■ TASK ITEM
Repeat the whole listing, keeping each line as it is.
(MATERIALS PROVIDED Opens)
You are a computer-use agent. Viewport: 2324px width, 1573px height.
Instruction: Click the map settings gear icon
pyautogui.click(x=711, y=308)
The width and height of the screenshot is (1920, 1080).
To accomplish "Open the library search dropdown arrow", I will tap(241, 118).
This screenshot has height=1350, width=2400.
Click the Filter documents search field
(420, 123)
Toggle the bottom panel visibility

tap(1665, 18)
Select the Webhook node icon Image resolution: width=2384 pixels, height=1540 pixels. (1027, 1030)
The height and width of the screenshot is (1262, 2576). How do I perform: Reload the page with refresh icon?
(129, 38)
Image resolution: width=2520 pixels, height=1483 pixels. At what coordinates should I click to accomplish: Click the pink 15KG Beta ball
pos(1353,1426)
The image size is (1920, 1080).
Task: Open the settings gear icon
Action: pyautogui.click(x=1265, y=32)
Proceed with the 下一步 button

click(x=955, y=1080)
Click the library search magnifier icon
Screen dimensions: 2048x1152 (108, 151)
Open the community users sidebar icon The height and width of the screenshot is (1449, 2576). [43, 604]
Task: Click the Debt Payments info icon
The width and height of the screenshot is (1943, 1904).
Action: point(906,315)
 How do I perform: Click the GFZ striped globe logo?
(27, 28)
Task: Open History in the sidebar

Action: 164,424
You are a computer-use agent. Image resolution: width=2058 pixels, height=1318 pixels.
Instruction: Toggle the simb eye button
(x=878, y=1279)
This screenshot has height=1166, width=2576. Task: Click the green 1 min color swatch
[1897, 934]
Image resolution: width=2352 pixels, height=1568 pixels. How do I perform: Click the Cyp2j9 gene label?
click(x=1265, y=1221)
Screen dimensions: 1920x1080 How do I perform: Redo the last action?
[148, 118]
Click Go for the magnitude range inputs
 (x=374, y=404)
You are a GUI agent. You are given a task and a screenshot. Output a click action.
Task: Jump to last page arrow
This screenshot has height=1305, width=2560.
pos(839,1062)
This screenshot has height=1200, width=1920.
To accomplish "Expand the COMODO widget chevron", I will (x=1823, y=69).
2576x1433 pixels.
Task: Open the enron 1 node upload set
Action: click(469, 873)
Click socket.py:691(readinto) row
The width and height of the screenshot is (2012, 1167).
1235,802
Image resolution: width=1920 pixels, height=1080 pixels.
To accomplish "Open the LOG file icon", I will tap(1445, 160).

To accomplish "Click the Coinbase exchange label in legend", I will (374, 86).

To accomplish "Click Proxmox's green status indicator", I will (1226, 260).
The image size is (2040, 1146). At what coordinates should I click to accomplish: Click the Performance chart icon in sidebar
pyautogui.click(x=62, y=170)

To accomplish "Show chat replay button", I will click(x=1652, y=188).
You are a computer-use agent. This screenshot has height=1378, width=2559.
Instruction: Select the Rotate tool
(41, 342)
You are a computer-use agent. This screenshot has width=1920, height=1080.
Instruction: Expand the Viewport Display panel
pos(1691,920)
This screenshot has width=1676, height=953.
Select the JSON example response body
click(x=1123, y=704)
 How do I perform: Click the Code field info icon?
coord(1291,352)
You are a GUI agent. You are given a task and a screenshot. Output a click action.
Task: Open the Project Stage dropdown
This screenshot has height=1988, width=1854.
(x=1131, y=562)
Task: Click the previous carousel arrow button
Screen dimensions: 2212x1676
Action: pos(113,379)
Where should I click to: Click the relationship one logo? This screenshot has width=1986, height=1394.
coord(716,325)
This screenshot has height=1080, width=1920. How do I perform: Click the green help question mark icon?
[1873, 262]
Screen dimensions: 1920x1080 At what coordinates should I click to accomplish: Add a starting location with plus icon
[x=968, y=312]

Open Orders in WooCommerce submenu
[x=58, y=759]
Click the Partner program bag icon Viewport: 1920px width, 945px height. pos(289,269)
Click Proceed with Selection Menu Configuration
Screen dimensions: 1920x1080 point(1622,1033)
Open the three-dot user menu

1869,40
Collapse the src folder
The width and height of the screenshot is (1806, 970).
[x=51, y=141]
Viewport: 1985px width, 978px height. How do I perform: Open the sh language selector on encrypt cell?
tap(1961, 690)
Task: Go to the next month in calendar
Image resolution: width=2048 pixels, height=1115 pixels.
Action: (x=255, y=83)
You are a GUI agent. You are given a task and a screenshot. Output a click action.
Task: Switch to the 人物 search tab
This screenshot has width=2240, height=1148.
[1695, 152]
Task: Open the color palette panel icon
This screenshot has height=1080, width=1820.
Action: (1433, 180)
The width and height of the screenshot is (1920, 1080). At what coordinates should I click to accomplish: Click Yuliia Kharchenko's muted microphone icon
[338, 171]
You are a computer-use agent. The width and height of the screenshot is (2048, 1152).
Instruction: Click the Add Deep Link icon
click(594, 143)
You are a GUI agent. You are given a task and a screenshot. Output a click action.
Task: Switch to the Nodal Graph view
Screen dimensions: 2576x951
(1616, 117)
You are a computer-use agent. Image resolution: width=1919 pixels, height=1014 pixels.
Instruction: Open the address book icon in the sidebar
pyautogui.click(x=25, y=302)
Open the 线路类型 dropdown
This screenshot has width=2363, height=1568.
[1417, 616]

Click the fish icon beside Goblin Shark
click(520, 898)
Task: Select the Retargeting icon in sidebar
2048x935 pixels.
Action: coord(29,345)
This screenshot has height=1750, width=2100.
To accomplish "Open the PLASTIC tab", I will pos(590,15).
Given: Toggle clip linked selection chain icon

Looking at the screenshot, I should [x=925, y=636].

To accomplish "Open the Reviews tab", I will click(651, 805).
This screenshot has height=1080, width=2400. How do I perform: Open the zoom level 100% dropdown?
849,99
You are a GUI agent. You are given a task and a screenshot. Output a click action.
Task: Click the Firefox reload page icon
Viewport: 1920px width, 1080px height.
(MATERIALS PROVIDED Closes)
■ FINISHED EXERCISE
You are a computer-use agent. Viewport: 2324px width, 1573px height.
Instruction: Click the map settings gear icon
pyautogui.click(x=711, y=308)
The width and height of the screenshot is (1920, 1080).
To accomplish "Open the library search dropdown arrow", I will tap(241, 118).
This screenshot has height=1350, width=2400.
Click the Filter documents search field
(420, 123)
Toggle the bottom panel visibility

tap(1665, 18)
Select the Webhook node icon Image resolution: width=2384 pixels, height=1540 pixels. (1027, 1030)
The height and width of the screenshot is (1262, 2576). How do I perform: Reload the page with refresh icon?
(129, 38)
Image resolution: width=2520 pixels, height=1483 pixels. At what coordinates should I click to accomplish: Click the pink 15KG Beta ball
pos(1353,1426)
The image size is (1920, 1080).
Task: Open the settings gear icon
Action: pyautogui.click(x=1265, y=32)
Proceed with the 下一步 button

click(x=955, y=1080)
Click the library search magnifier icon
Screen dimensions: 2048x1152 (108, 151)
Open the community users sidebar icon The height and width of the screenshot is (1449, 2576). [43, 604]
Task: Click the Debt Payments info icon
The width and height of the screenshot is (1943, 1904).
Action: point(906,315)
 How do I perform: Click the GFZ striped globe logo?
(27, 28)
Task: Open History in the sidebar

Action: 164,424
You are a computer-use agent. Image resolution: width=2058 pixels, height=1318 pixels.
Instruction: Toggle the simb eye button
(x=878, y=1279)
This screenshot has height=1166, width=2576. Task: Click the green 1 min color swatch
[1897, 934]
Image resolution: width=2352 pixels, height=1568 pixels. How do I perform: Click the Cyp2j9 gene label?
click(x=1265, y=1221)
Screen dimensions: 1920x1080 How do I perform: Redo the last action?
[148, 118]
Click Go for the magnitude range inputs
 (x=374, y=404)
You are a GUI agent. You are given a task and a screenshot. Output a click action.
Task: Jump to last page arrow
This screenshot has height=1305, width=2560.
pos(839,1062)
This screenshot has height=1200, width=1920.
To accomplish "Expand the COMODO widget chevron", I will (x=1823, y=69).
2576x1433 pixels.
Task: Open the enron 1 node upload set
Action: click(469, 873)
Click socket.py:691(readinto) row
The width and height of the screenshot is (2012, 1167).
1235,802
Image resolution: width=1920 pixels, height=1080 pixels.
To accomplish "Open the LOG file icon", I will tap(1445, 160).

To accomplish "Click the Coinbase exchange label in legend", I will (374, 86).

To accomplish "Click Proxmox's green status indicator", I will (1226, 260).
The image size is (2040, 1146). At what coordinates should I click to accomplish: Click the Performance chart icon in sidebar
pyautogui.click(x=62, y=170)

To accomplish "Show chat replay button", I will click(x=1652, y=188).
You are a computer-use agent. This screenshot has height=1378, width=2559.
Instruction: Select the Rotate tool
(41, 342)
You are a computer-use agent. This screenshot has width=1920, height=1080.
Instruction: Expand the Viewport Display panel
pos(1691,920)
This screenshot has width=1676, height=953.
Select the JSON example response body
click(x=1123, y=704)
 How do I perform: Click the Code field info icon?
coord(1291,352)
You are a GUI agent. You are given a task and a screenshot. Output a click action.
Task: Open the Project Stage dropdown
This screenshot has height=1988, width=1854.
(x=1131, y=562)
Task: Click the previous carousel arrow button
Screen dimensions: 2212x1676
Action: pos(113,379)
Where should I click to: Click the relationship one logo? This screenshot has width=1986, height=1394.
coord(716,325)
This screenshot has height=1080, width=1920. How do I perform: Click the green help question mark icon?
[1873, 262]
Screen dimensions: 1920x1080 At what coordinates should I click to accomplish: Add a starting location with plus icon
[x=968, y=312]

Open Orders in WooCommerce submenu
[x=58, y=759]
Click the Partner program bag icon Viewport: 1920px width, 945px height. pos(289,269)
Click Proceed with Selection Menu Configuration
Screen dimensions: 1920x1080 point(1622,1033)
Open the three-dot user menu

1869,40
Collapse the src folder
The width and height of the screenshot is (1806, 970).
[x=51, y=141]
Viewport: 1985px width, 978px height. How do I perform: Open the sh language selector on encrypt cell?
tap(1961, 690)
Task: Go to the next month in calendar
Image resolution: width=2048 pixels, height=1115 pixels.
Action: (x=255, y=83)
You are a GUI agent. You are given a task and a screenshot. Output a click action.
Task: Switch to the 人物 search tab
This screenshot has width=2240, height=1148.
[1695, 152]
Task: Open the color palette panel icon
This screenshot has height=1080, width=1820.
Action: (1433, 180)
The width and height of the screenshot is (1920, 1080). At what coordinates should I click to accomplish: Click Yuliia Kharchenko's muted microphone icon
[338, 171]
You are a computer-use agent. The width and height of the screenshot is (2048, 1152).
Instruction: Click the Add Deep Link icon
click(594, 143)
You are a GUI agent. You are given a task and a screenshot. Output a click action.
Task: Switch to the Nodal Graph view
Screen dimensions: 2576x951
(1616, 117)
You are a computer-use agent. Image resolution: width=1919 pixels, height=1014 pixels.
Instruction: Open the address book icon in the sidebar
pyautogui.click(x=25, y=302)
Open the 线路类型 dropdown
This screenshot has width=2363, height=1568.
[1417, 616]

Click the fish icon beside Goblin Shark
click(520, 898)
Task: Select the Retargeting icon in sidebar
2048x935 pixels.
Action: coord(29,345)
This screenshot has height=1750, width=2100.
To accomplish "Open the PLASTIC tab", I will pos(590,15).
Given: Toggle clip linked selection chain icon

Looking at the screenshot, I should [x=925, y=636].

To accomplish "Open the Reviews tab", I will click(651, 805).
This screenshot has height=1080, width=2400. How do I perform: Open the zoom level 100% dropdown?
849,99
You are a GUI agent. You are given a task and a screenshot. Output a click action.
Task: Click the Firefox reload page icon
Viewport: 1920px width, 1080px height.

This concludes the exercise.